* _WORK TO BE COMPLETED_: Please copy out the entries below word for word, from the line containing "The image size is (1478, 812)." down to the line containing "tap(1233, 83)", including both of those lines, and leave the pictures out of your answer.

[Begin RECORDS TO PROCESS]

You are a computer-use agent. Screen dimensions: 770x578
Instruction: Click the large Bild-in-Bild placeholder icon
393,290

[End RECORDS TO PROCESS]
[Begin RECORDS TO PROCESS]

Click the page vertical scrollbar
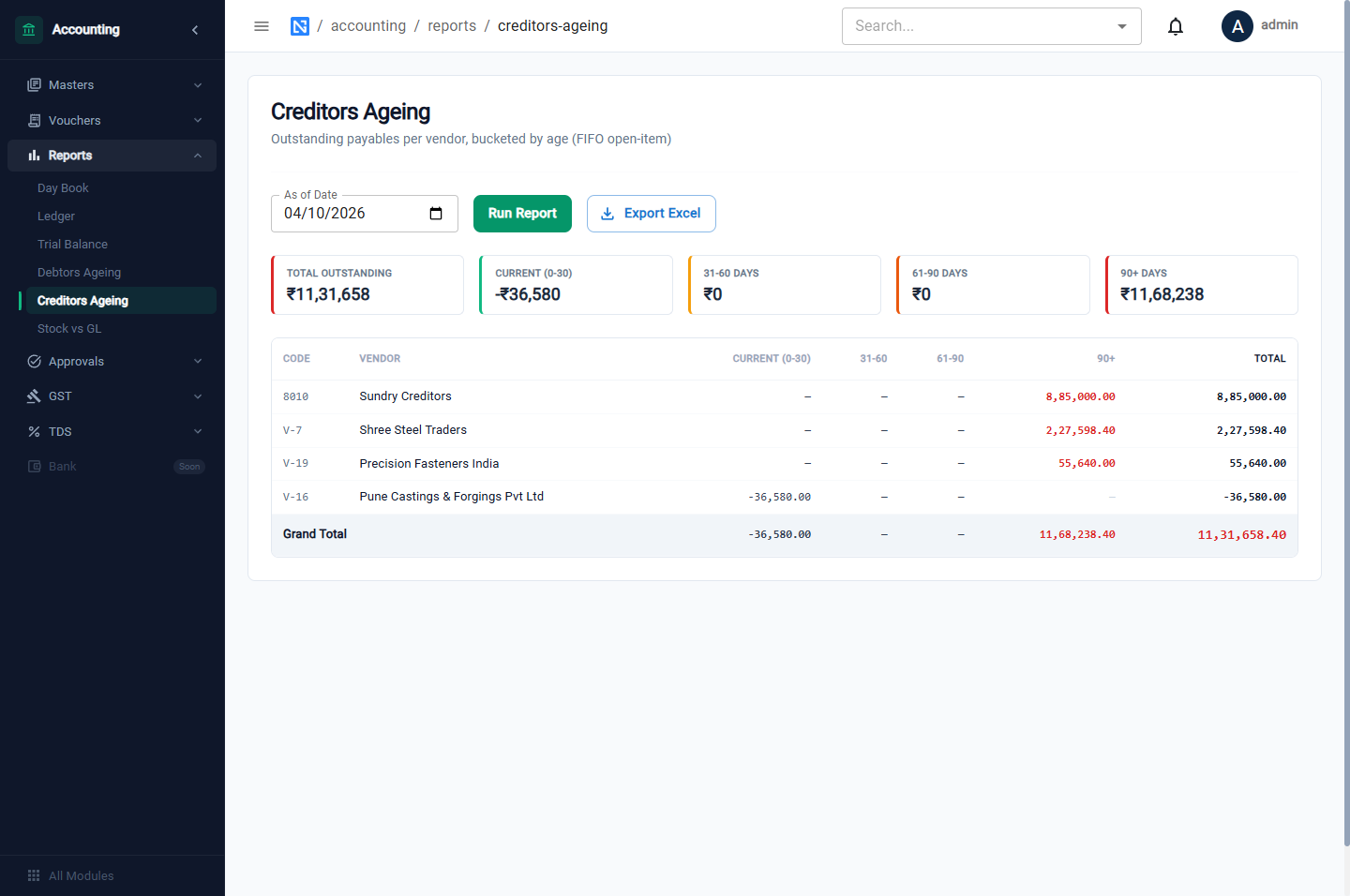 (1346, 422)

[End RECORDS TO PROCESS]
[Begin RECORDS TO PROCESS]

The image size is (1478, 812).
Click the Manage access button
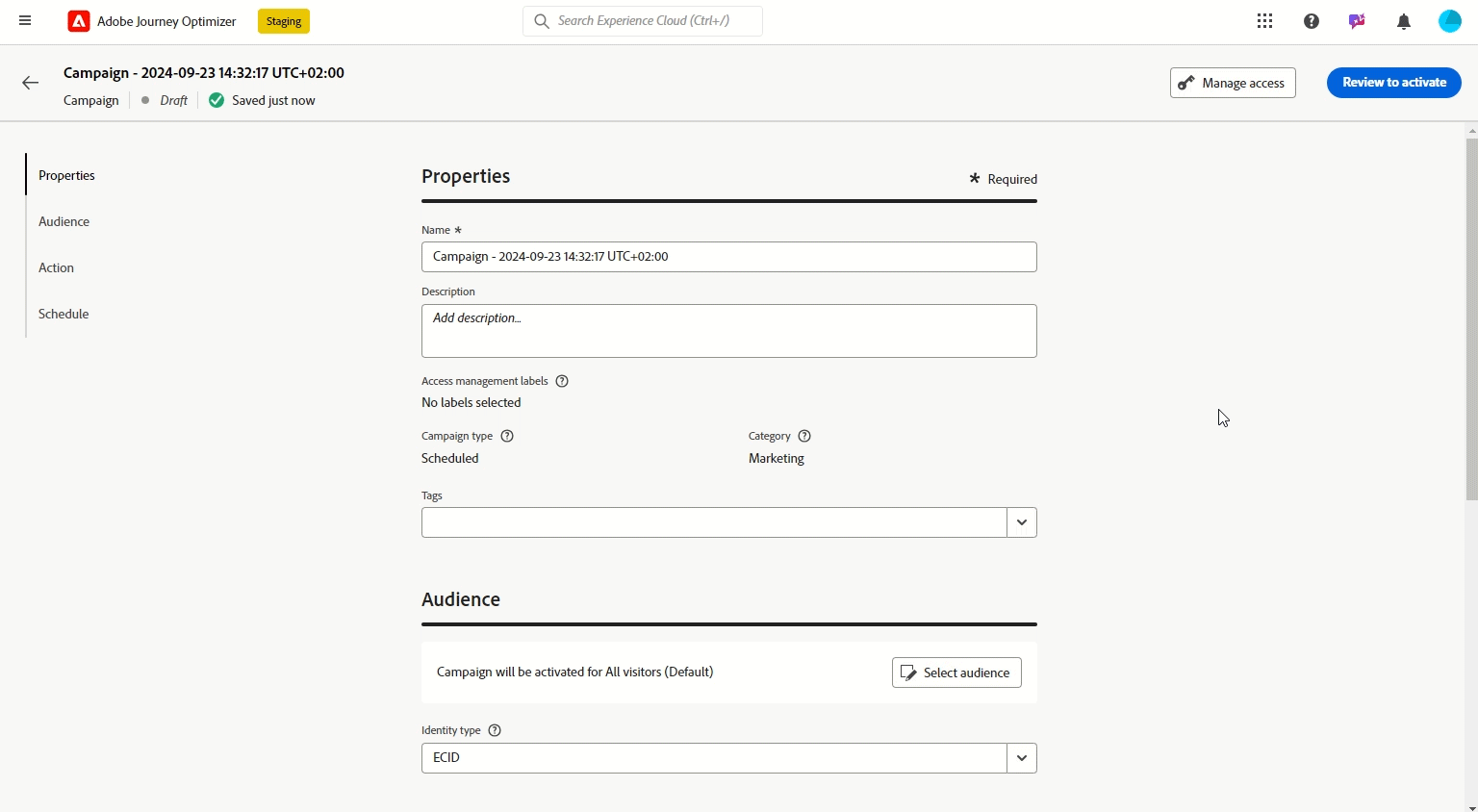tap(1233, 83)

[End RECORDS TO PROCESS]

* _ANSWER_:
The image size is (1478, 812).
Click the Manage access button
tap(1233, 83)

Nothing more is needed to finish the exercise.